The newly appointed head of the Internal Revenue Service had gotten off to a good start with lawmakers when he took the job in May, but Daniel Werfel has since angered Republicans who say he's failed to turn over 98 percent of the documents they requested as part of their investigations into tax agency practices.
House Oversight and Government Reform Committee Chairman Darrell Issa, R-Calif., wrote to Werfel, the acting commissioner, accusing him of trying to “delay, frustrate, impede, and obstruct the Committee’s investigation.”
Issa threatened to begin issuing subpoenas if he doesn't receive the information he requested.
Issa’s panel is looking into an inspector general’s report that the IRS singled out conservative groups seeking tax exempt status for special scrutiny and delay.
Issa said he received less than 2 percent of the relevant documents needed by committee to complete its investigation. The 2 percent amounts to about 12,000 pages, according to Issa’s letter, but much of the paperwork is heavily redacted. Issa said the pages are blacked out to excess, going far beyond what is needed “to protect confidential taxpayer information.”
Issa said the IRS is also refusing to turn over the results of its own internal investigation into the targeting.
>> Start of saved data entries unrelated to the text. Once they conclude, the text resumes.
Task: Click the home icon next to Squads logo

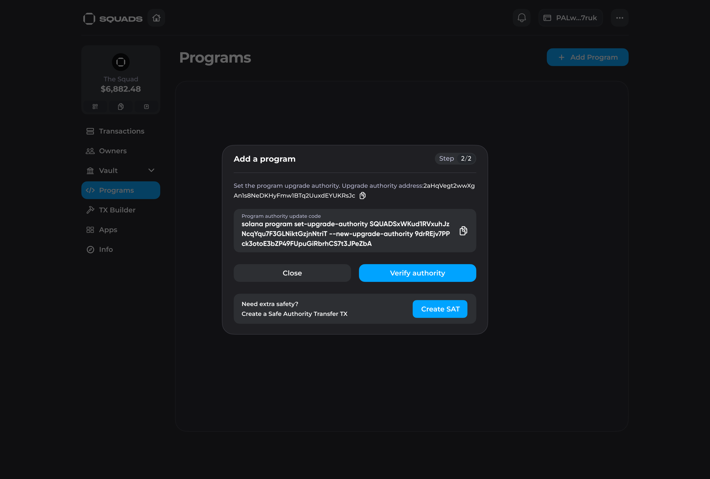Action: [x=156, y=18]
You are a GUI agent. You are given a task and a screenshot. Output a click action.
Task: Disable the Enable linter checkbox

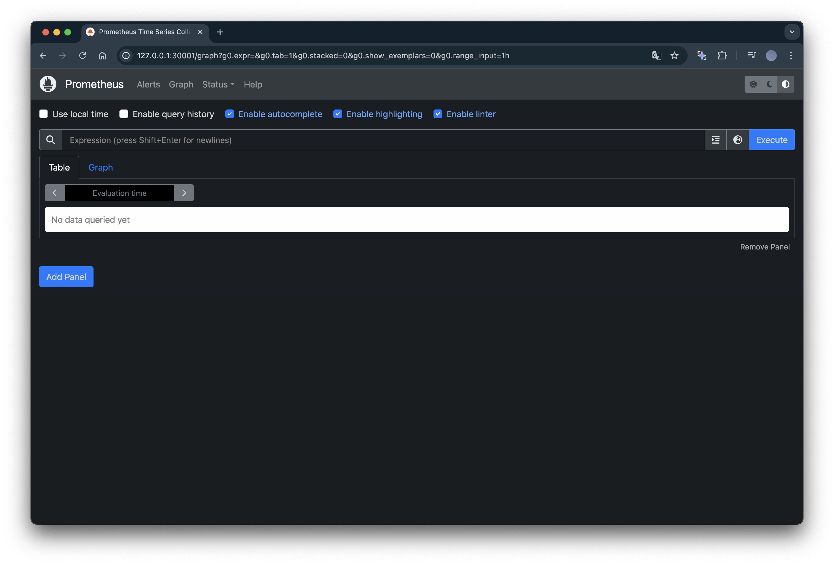[x=438, y=114]
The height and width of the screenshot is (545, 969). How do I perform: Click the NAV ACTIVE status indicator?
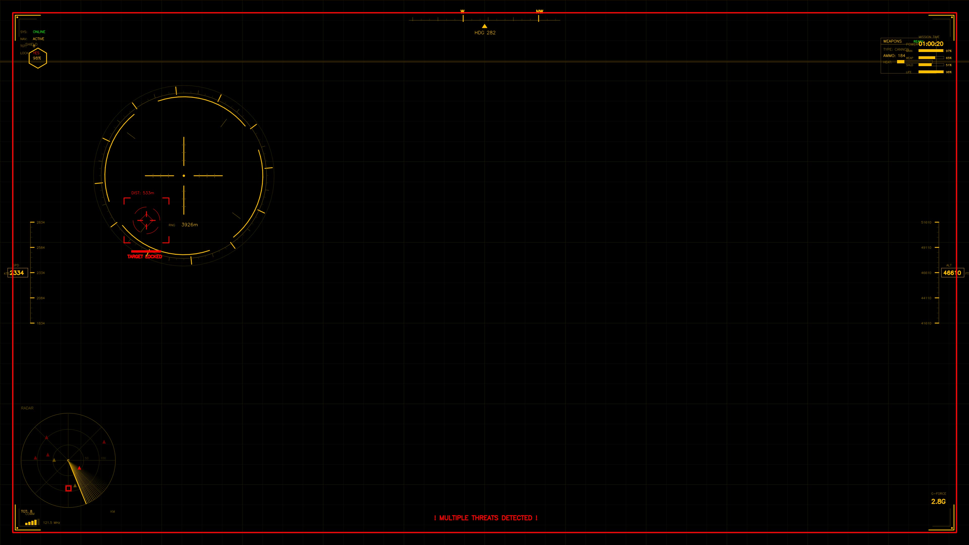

Werfel has appeared several times before House and Senate panels to discuss problems facing the IRS. In addition to the targeting, the agency has spent lavishly on employee conferences and promised millions in bonuses to employees.
The agency also continued paying some top IRS employees placed on forced leave for their roles in the targeting.
Lawmakers have grown increasingly frustrated with Werfel at committee hearings, though he has also been praised by both Republicans and Democrats for his efforts to reform the agency.